● Teks yang Ditampilkan:
■ ■ ■ ■

Dari ketiga perspektif konstruksi sosial realitas yang dipresentasikan oleh Schutz, Berger dan Luckman serta Goffman, ada satu benang merah yang bisa disimpulkan, yaitu bahwa aktivitas-aktivitas manusia yang bertujuan itu, berada dalam struktur-struktur makna. Objek dan peristiwa yang terjadi dalam dunia sehari-hari tidak memiliki makna yang universal dan inheren. Yang ada adalah makna yang diciptakan dan dibentuk secara sosial. Makna-makna bentukan tersebut merefleksikan struktur konteks sosial historis di mana makna tersebut diciptakan. Orang mengalami dunia ini dengan cara taken for granted. Orang secara umum menjalani kehidupan sehari-hari di bawah asumsi yang tidak reflektif bahwa pengalaman setiap orang tentang dunia itu pada dasarnya sama.

Demikian, kajian intelektual mengenai realitas sosial dalam kaitannya dengan iklan, menyatakan bahwa iklan itu bukan sebuah cermin realitas yang jujur. Tapi, iklan adalah cermin yang cenderung mendistorsi, membuat menjadi cemerlang, melebih-lebihkan, dan melakukan seleksi atas tanda-tanda atau citra-citra. Tanda-tanda atau citra itu tidak merefleksikan realitas tetapi mengatakan sesuatu tentang realitas. Seperti yang dikemukakan oleh Marchand, iklan itu adalah sebuah cermin masyarakat, a mirror on the wall, yang lebih menampilkan tipuan-tipuan yang halus dan bersifat terapetik daripada menampilkan refleksi-refleksi realitas sosial. Jika kita memperhatikan peran-peran yang dimainkan oleh karakter-karakter dalam iklan, kita akan sangat terkesan dengan distorsi iklan atas lingkungan sosial. Jika kita memperhatikan petunjuk-petunjuk dan nasehat dalam iklan, kita akan sangat terkesan dengan pengelakan manipulatif mereka, dengan upaya iklan untuk menyesuaikan masalah-masalah modernitas. Namun, jika kita memperhatikan persepsi iklan atas dilema-dilema sosial dan budaya, yang diperlihatkan dalam presentasinya, kita akan menemukan citra-citra yang akurat dan ekspresif tentang realitas-realitas yang mendasar, yang direfleksikan dalam cermin iklan yang sulit untuk dipahami.

■ ■ ■ ■

● Latihan a:
Tambahkan -124 pada setiap angka koordinat dalam jawaban rekaman di antara baris yang memuat "Where should I" dan baris yang memuat "[x=282, y=449]", termasuk kedua baris itu. Tuliskan kembali baris-baris rekaman tersebut beserta permintaannya, tetapi tanpa gambar.

● Rekaman yang Ditampilkan:
■ ■ ■ ■

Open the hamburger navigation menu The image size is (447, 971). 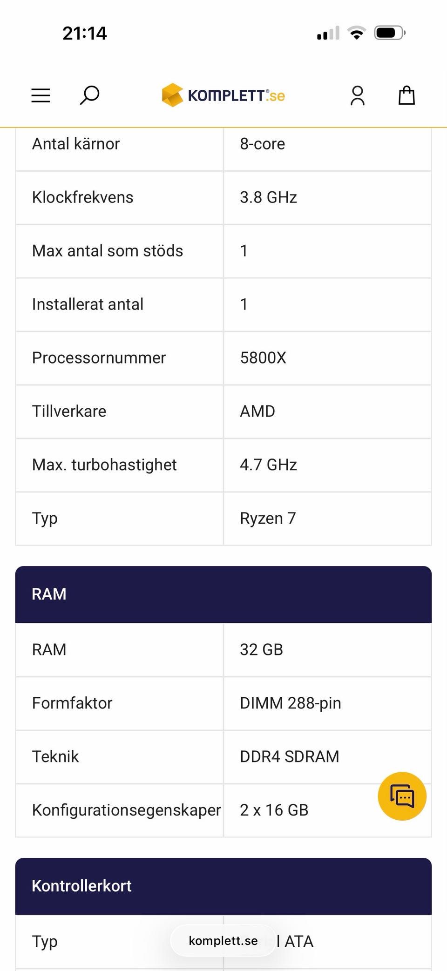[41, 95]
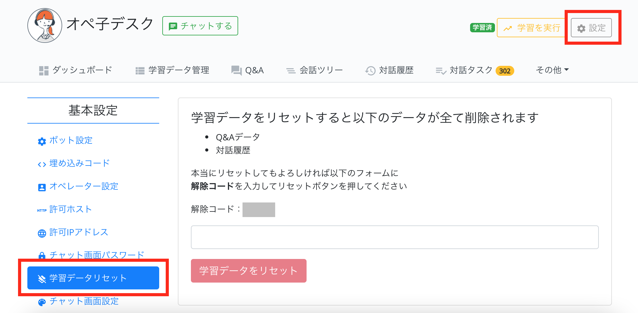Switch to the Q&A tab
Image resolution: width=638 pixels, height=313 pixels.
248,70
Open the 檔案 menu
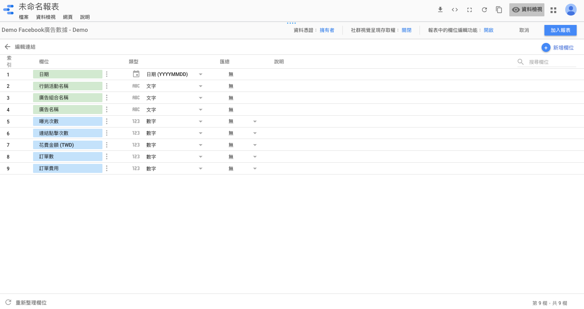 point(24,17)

■ ■ ■ ■

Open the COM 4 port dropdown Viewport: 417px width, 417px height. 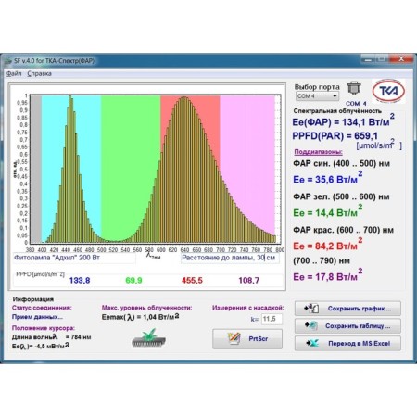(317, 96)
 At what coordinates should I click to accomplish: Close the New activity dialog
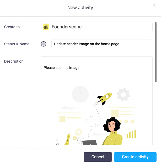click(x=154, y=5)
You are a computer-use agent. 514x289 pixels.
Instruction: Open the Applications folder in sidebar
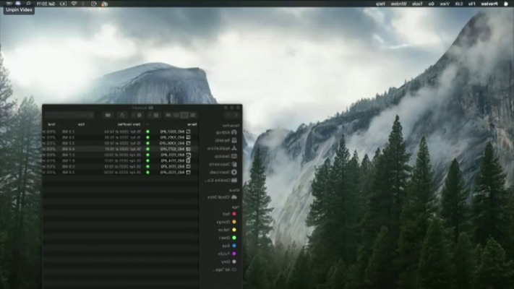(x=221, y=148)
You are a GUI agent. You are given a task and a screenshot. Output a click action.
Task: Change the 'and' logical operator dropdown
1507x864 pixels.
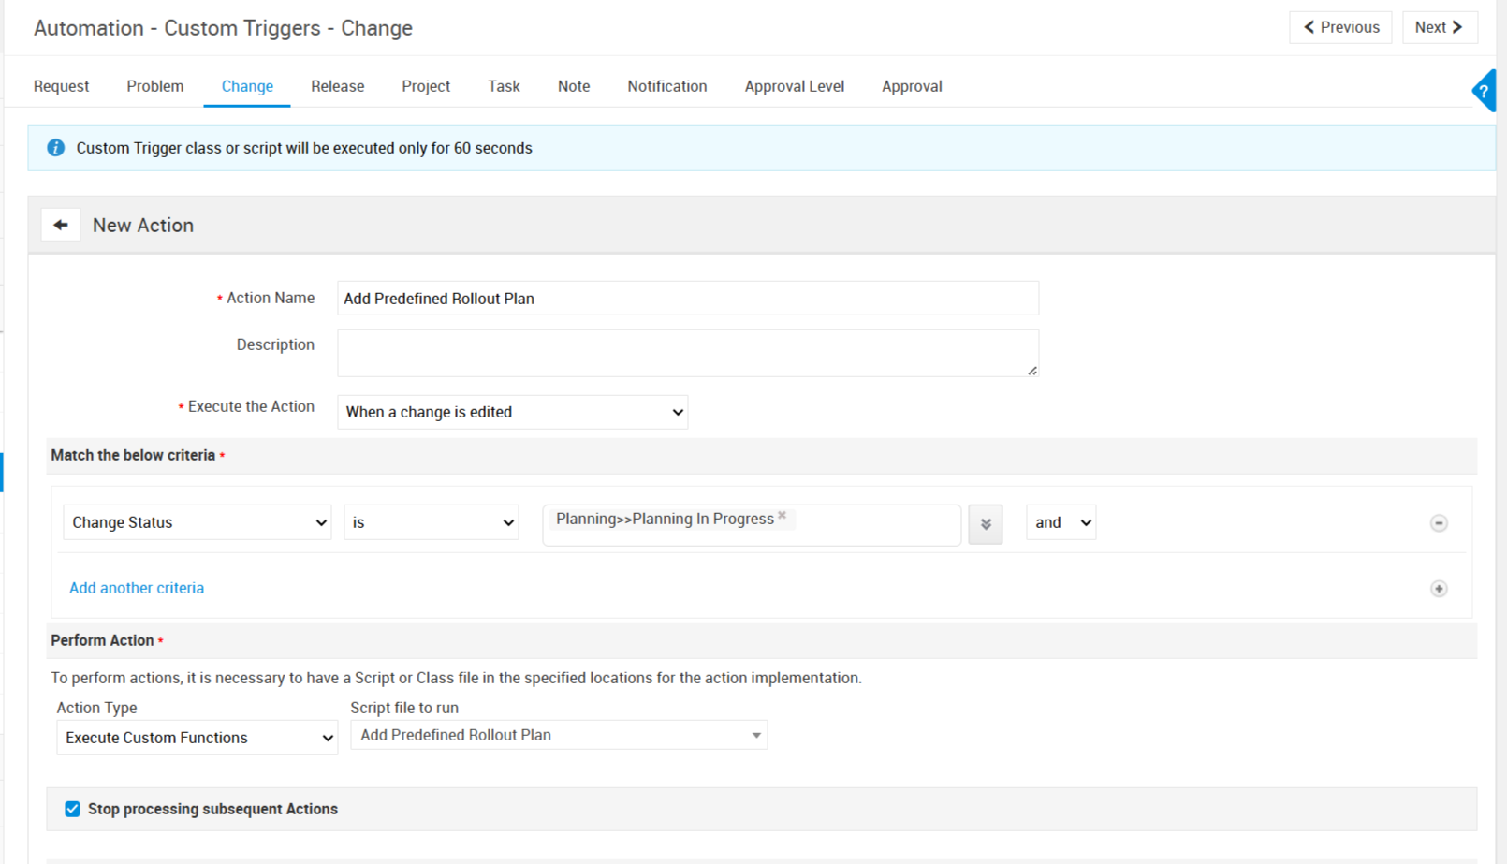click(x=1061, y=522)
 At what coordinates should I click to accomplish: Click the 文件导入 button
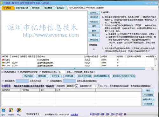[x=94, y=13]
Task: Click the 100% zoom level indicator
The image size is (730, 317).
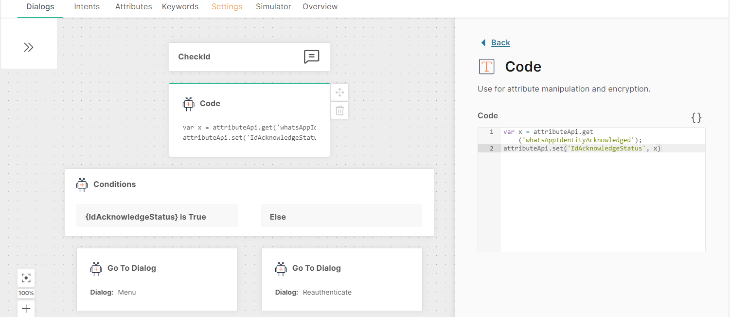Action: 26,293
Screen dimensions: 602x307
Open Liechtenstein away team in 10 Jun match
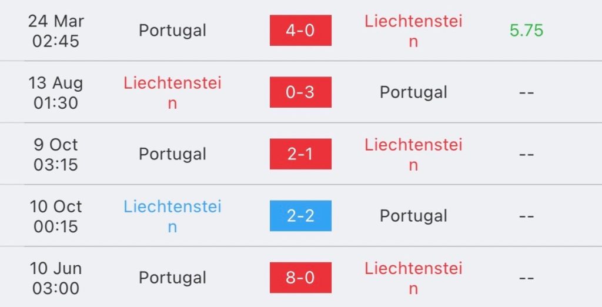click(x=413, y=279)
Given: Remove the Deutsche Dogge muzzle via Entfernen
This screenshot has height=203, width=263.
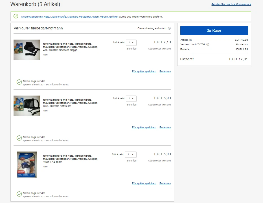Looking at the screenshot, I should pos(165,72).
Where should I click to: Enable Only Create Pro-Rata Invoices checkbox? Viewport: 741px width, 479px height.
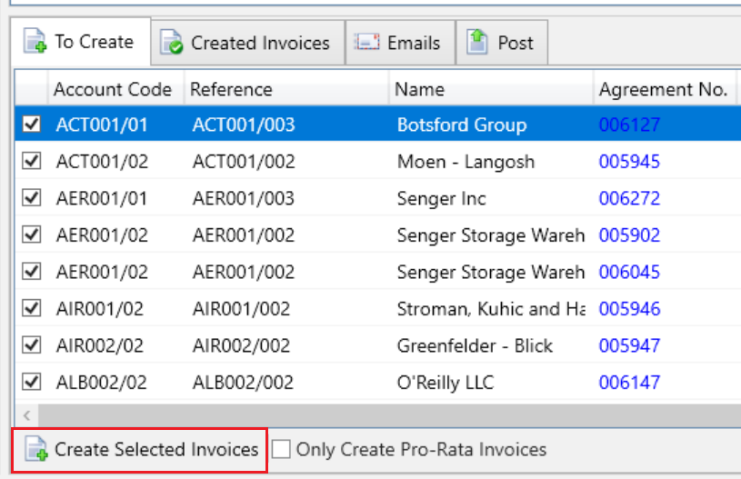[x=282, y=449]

■ ■ ■ ■

● Latihan b:
Teruskan teks tentang iklan dan realitas sosial mulai dari bagian tempat teks itu berhenti.

● Hasil Akhir a:
Where should I click to: Enable Only Create Pro-Rata Invoices checkbox? Viewport: 741px width, 479px height.
[x=158, y=325]

● Hasil Akhir b:
Lebih lanjut Marchand mengatakan bahwa iklan itu berfungsi sebagai arena cermin yang mendistorsi (a hall of distorting mirrors). Orang biasanya tidak ingin iklan tersebut merefleksikan diri mereka, hubungan-hubungan sosial mereka dan juga hubungan-hubungan sosial dalam masyarakat yang lebih luas lagi. Orang-orang tersebut, menurut Marchand, memang tidak menginginkan sebuah cermin yang jujur (truth mirror), tapi sebuah zerrspiegel, yaitu sebuah cermin yang mendistorsi yang bisa memperbesar citra-citra tersebut.

Iklan merangkum aspek-aspek realitas sosial (yang dalam pengertian Marchand disebut dilema-dilema sosial), tetapi ia merepresentasikan aspek-aspek tersebut secara tidak jujur. Ia menjadi cermin yang mendistorsi bentuk-bentuk objek yang direfleksikannya, tetapi ia juga menampilkan citra-citra dalam visinya. Iklan tidak berbohong, tapi juga tidak mengatakan yang sebenarnya.

Iklan tidak mengkonstruksikan dunia yang betul-betul fiktif. Dunia abstrak yang dipresentasikan oleh iklan merupakan upaya yang disengaja untuk membuat asosiasi-asosiasi produk dengan mengimajinasi individu, kelompok-kelompok demografik tertentu atau dengan kebutuhan atau kesempatan tertentu. Abstrak (dalam iklan) tersebut menjadi sesuatu yang esensial dari segi estetika dan maksud dari sebuah periklanan kontemporer. Menurut Schudson, iklan tidak mereprentasikan realitas, tapi tidak pula membangun dunia yang betul-betul fiktif. Iklan berada pada realitasnya sendiri, yang disebut sebagai capitalism realism.

Pengerian capitalism realism dari Schudson ini hampir sama dengan apa yang dikemukakan oleh Erving Goffman sebagai commersial realism. Menurut Goffman, commersial realism adalah transformasi standar yang diterapkan dalam periklanan, yaitu semacam penggambaran tentang publik yang digunakan oleh iklan. Commercial realism membedakan cara orang merepresentasikan dalam kehidupan aktual kedalam dua cara.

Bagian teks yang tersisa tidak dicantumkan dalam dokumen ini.